▶ _PROBLEM REQUIREMENTS_: In the rosemary lamb chop recipe, how long do the chops stand at room temperature after the rosemary mixture is spread on them?

▶ _TEXT BLOCK_:
.....

Rosemary Lamb Chops With Garlic-Balsamic Sauce
- 1 tablespoon minced garlic, divided
- 1/2 teaspoon salt, divided
- 2 tablespoons chopped fresh rosemary
- 2 tablespoons stone-ground mustard
- 1 tablespoon olive oil
- 2 teaspoons balsamic vinegar
- 8 (4-ounce) lamb loin chops, trimmed
- 1/2 cup balsamic vinegar
- 1/2 teaspoon black pepper
- Prepare grill.
- Combine 1 teaspoon garlic, 1/4 teaspoon salt, rosemary, mustard, olive oil, and 2 teaspoons vinegar in a small bowl; stir well.
- Place lamb chops in a shallow dish. Spread rosemary mixture evenly over both sides of chops; let stand at room temperature 10 minutes.
- While chops stand, bring 1/2 cup balsamic vinegar and remaining 2 teaspoons garlic to a boil in a small saucepan. Reduce heat, and simmer, uncovered, 5 minutes or until reduced to 1/4 cup. Stir in remaining 1/4 teaspoon salt and pepper; set aside, and keep warm.

.....

▶ _INFORMATION SHOWN_:
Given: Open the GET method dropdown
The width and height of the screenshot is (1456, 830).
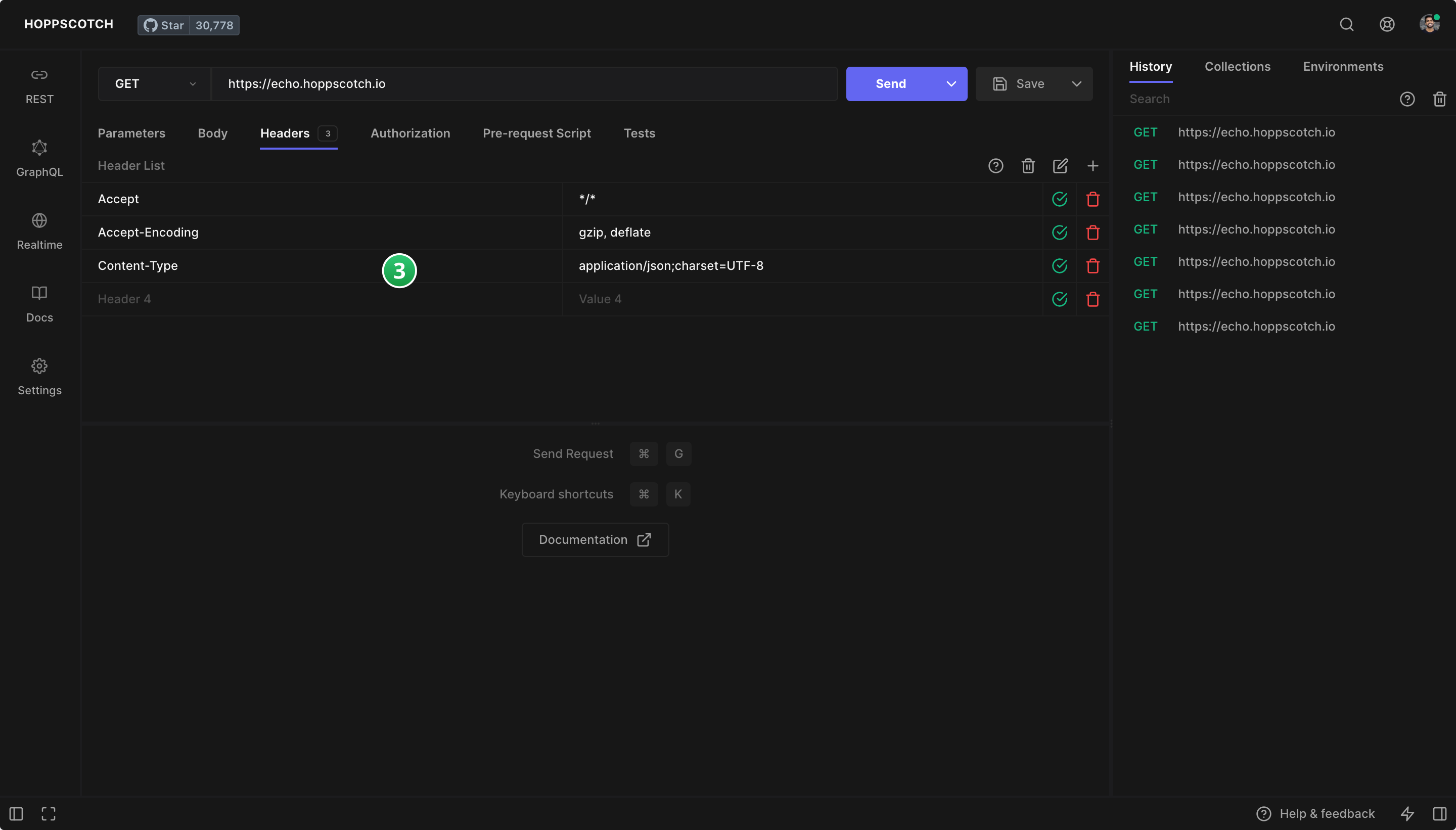Looking at the screenshot, I should pyautogui.click(x=155, y=84).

.....

▶ _RESULT OF THE TASK_: 10 minutes.